Manager Brandon Hyde appears intent on easing Means back into a busy schedule. He won’t take any unnecessary chances.
“It’s his first time out and you can do all the rehab assignment starts you want, (but) there’s nothing like pitching in the big leagues,” Hyde said. “He got his pitch count up a little bit, but we’re going to closely monitor. I’m not going to push him in any sort of way these first couple of starts, so we’ll monitor traffic, the pressure pitches if there’s a lot of people on base, etc. I might cut his outings short a little bit. I’m not going to push him.
“Once he gets settled back in after the first couple starts, I hope he does finish like he did last year. That was one of the better starting pitchers in the American League, and how he started this year the same way. I just want him to get out there, be healthy the first couple starts, feel good about how his shoulder feels, about how his pitches are coming along. It’s been a while, he hasn’t pitched in a while. We have two-plus months to go and I really want to keep him healthy for these last couple of months.

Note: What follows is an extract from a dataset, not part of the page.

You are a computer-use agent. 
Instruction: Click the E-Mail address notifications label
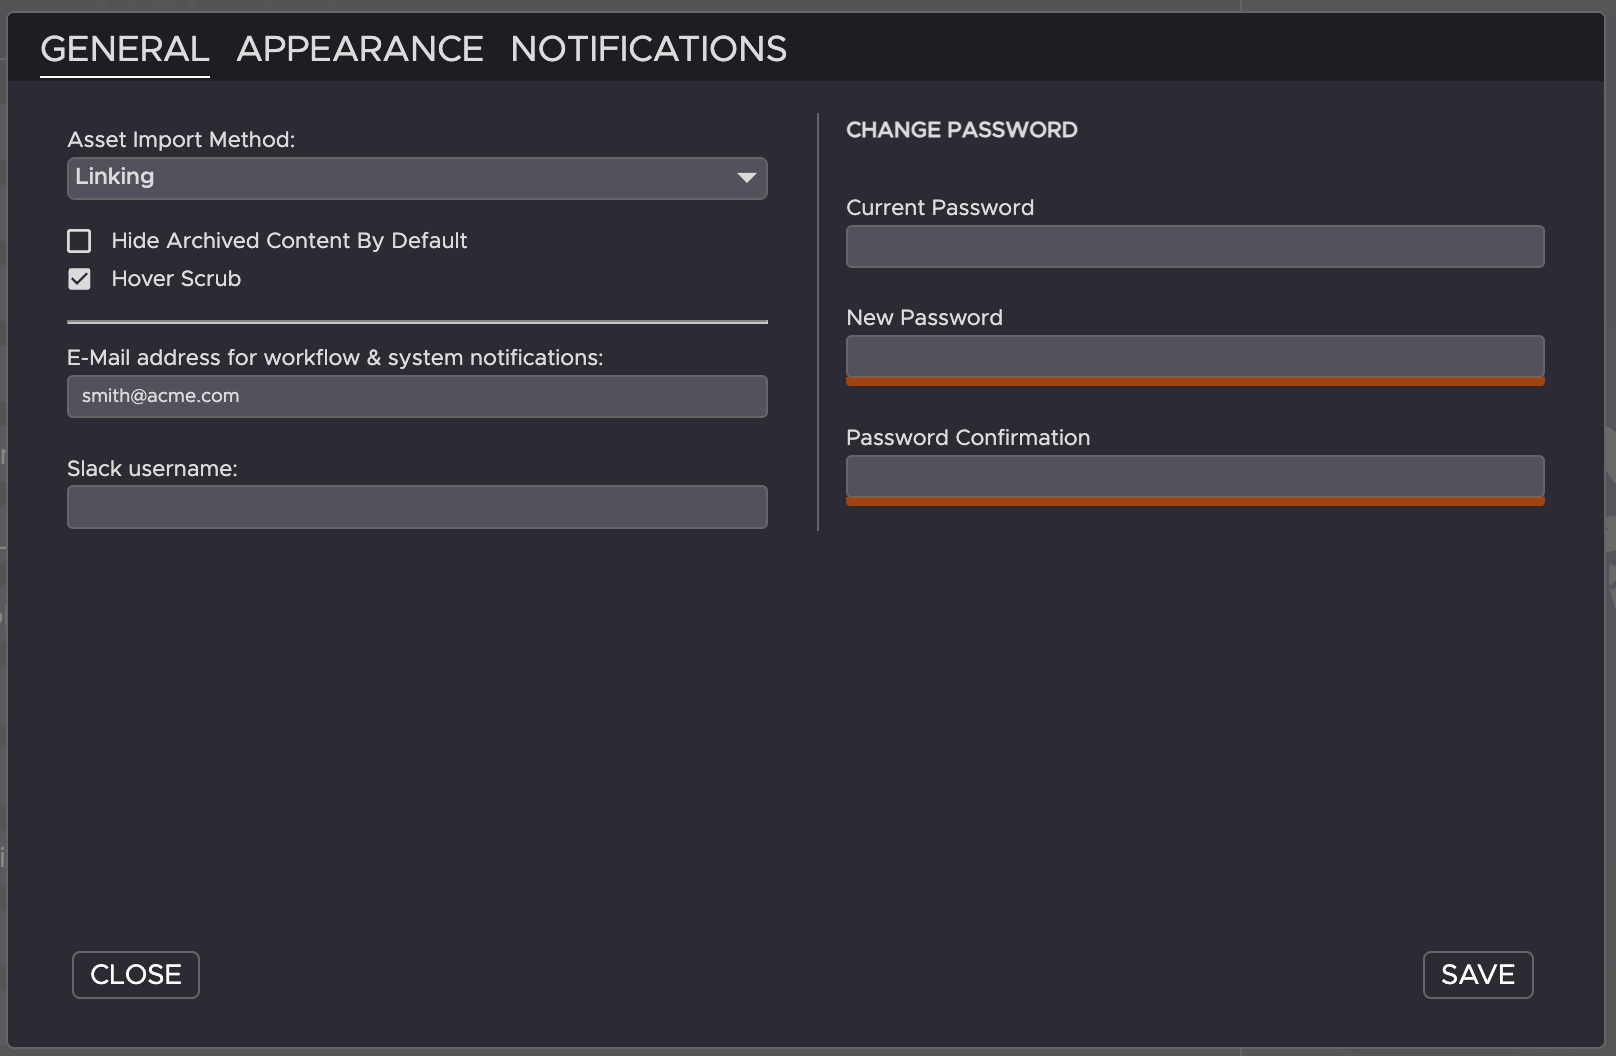pos(335,358)
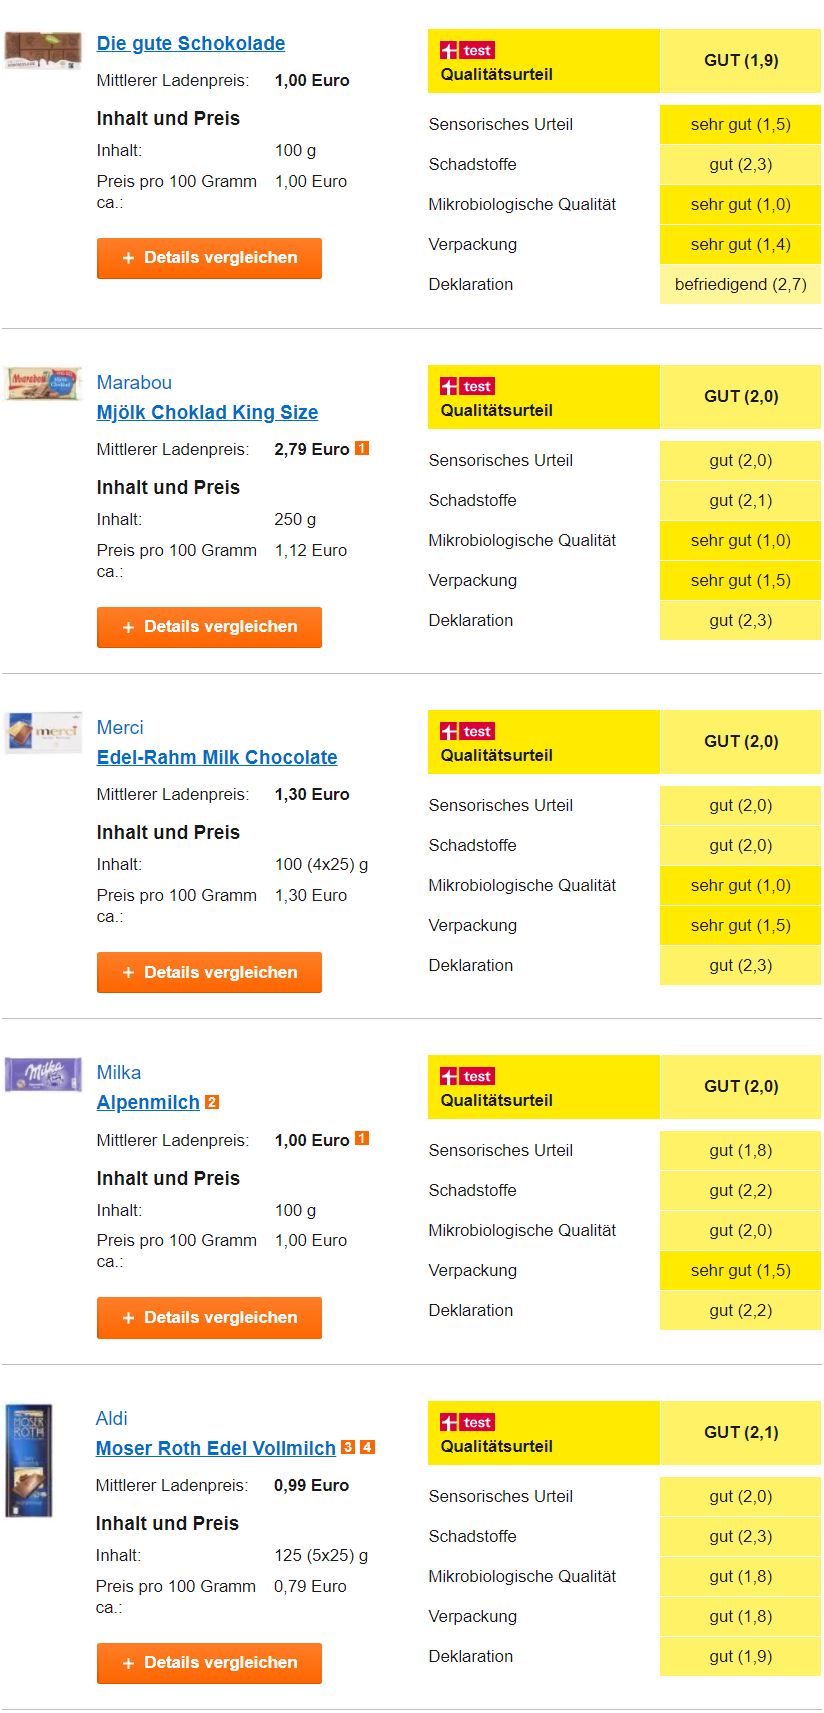
Task: Open footnote 1 next to Milka price
Action: 362,1139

“After these first couple starts and he starts to cruise like he was earlier in the year, that would be great for us.”
Getting Means on the mound again makes him a more attractive trade chip, though the Orioles would need to be overwhelmed by an offer to consider moving him. He’s braced for change in the clubhouse, knowing a teammate or two could be packing.
It’s the nature of the deadline business.
“It’s one of those things you can’t control, so you try not to think about it,” he said.
“We’re all just playing this game, trying to stay as long as we possibly can. All that stuff is above our pay grade, so we just want to be able to control what we can control. You make relationship, you hold onto them as long as you can because you never know when you’re done playing and you never know when you may go to a different team. We just kind of play day by day and just try to control what we can control.”
Means was able to stay with his family during the break and the last series in Kansas City, where he hosted a cookout in his back yard, with a television mounted, to watch Trey Mancini in the Home Run Derby and Cedric Mullins in the All-Star Game. He wishes that he had been able to pitch but made the most of his downtime.
“It was just nice being home with the family and getting to spend some time with everybody,” he said. “I’m not as important anymore. My son is now more important than I am. People really wanted to see him more so than me. But it was cool to have my family see him and meet him and just see how big he’s gotten.”
Mullins is being rested tonight, nothing due to health, but is available to pinch-hit as he did in Anaheim.
“Not much of an All-Star break, want to keep him fresh these last 70-plus games,” Hyde said. “I think you see, especially this year, the amount of injuries happening around the league - outfielders, pitchers, etc. - and just try to rotate guys. I gave (Ryan) Mountcastle a day yesterday, Cedric didn’t have much of a break.”